The Museum of No Spectators
John Marx + J Absinthia Vermut
The Museum of No Spectators has finally come to life, after having been postponed during the pandemic. The original idea for this different type of gallery space for displaying art has remained true to the way in which it was first conceived by co-lead artists John Marx and J Absinthia Vermut. The Museum of No Spectators emphasizes inclusivity while moving away from “art as an elitist sport”. It challenges the notion that museums are neutral spaces for exhibiting what artists do.

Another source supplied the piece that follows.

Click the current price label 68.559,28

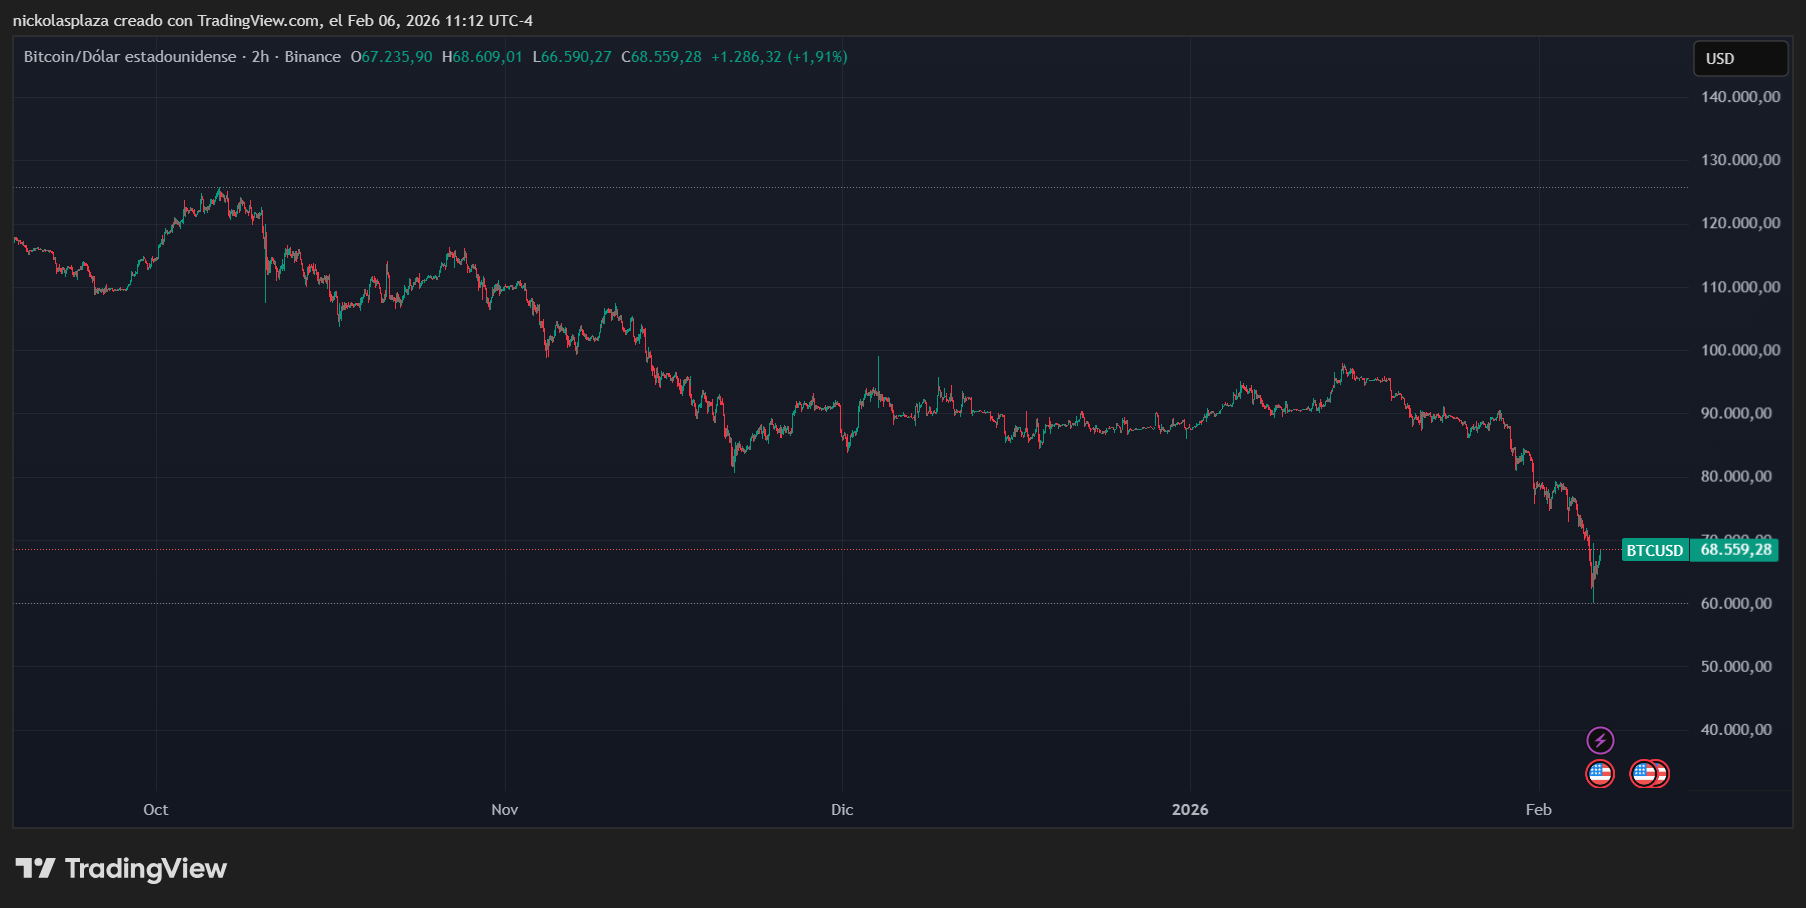(1735, 550)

Unbound: A Library in Transition
Julia Nelson-Gal
Unbound is a Neoclassical Library clad in deconstructed books representing human creativity and changing thought. Saunter around the building to discover the layered pages of disparate words, illustrations, and languages. Surprises fill the walls with secret doors, niches, hidden dioramas, bookshelves, and a card cabinet containing objects for the taking. Walk up a few stairs and the floral floors direct you through one of three portals representing the body, the mind, and the soul. Reflect in the mirrored shards that flicker on the walls and represent both the loss of physical information while reflecting back to you, the ultimate creator of the information. Rest inside and listen to readings from others from around the world. Contemplate.
A Temple of Masks
Jason Gronlund
A multi-dimensional portal that houses a collection of masks from this world and the next. This is a place for exploration and experimentation, a place where we can be what we truly are: shrouded in mystery.
Paradisium
Dave Keane & Folly Builders
Paradisium is an interactive grove of geometric trees built primarily out of reclaimed lumber and trees burnt in the CZU Lighting Complex fire in Santa Cruz. An interconnected canopy creates shadow art on the playa floor, and meandering pathways lead to an opening in the center. Climbable trees and various walkways among the canopy will afford elevated perspectives. Just like a real forest, the grove will have its seasons and 24-hour cycles. Paradisium provides a space for respite and reflection while fostering a sense of community and an investment in our shared future.